[start]

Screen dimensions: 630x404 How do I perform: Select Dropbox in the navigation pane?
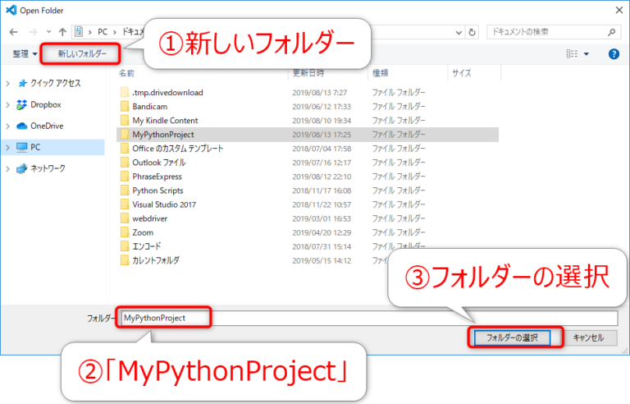click(46, 104)
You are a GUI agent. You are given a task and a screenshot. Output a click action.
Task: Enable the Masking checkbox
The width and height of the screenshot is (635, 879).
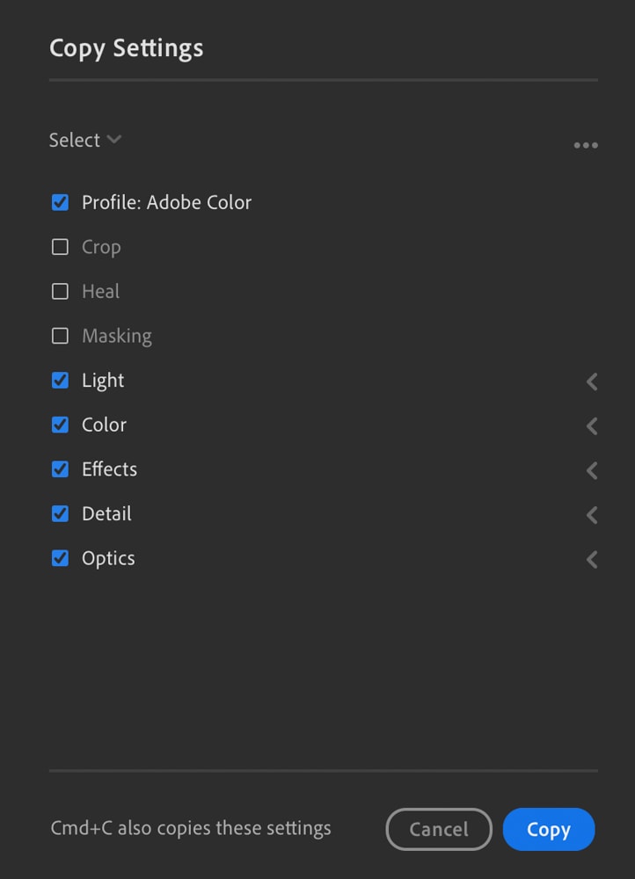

[end]

#### [Brief]
Reproduce every line of the material above word for word, leaving the pictures out.

#### [Task solution]
Screen dimensions: 630x404 How do I perform: Select Dropbox in the navigation pane?
click(46, 104)
You are a GUI agent. You are given a task and a screenshot. Output a click action.
Task: Enable the Masking checkbox
The width and height of the screenshot is (635, 879).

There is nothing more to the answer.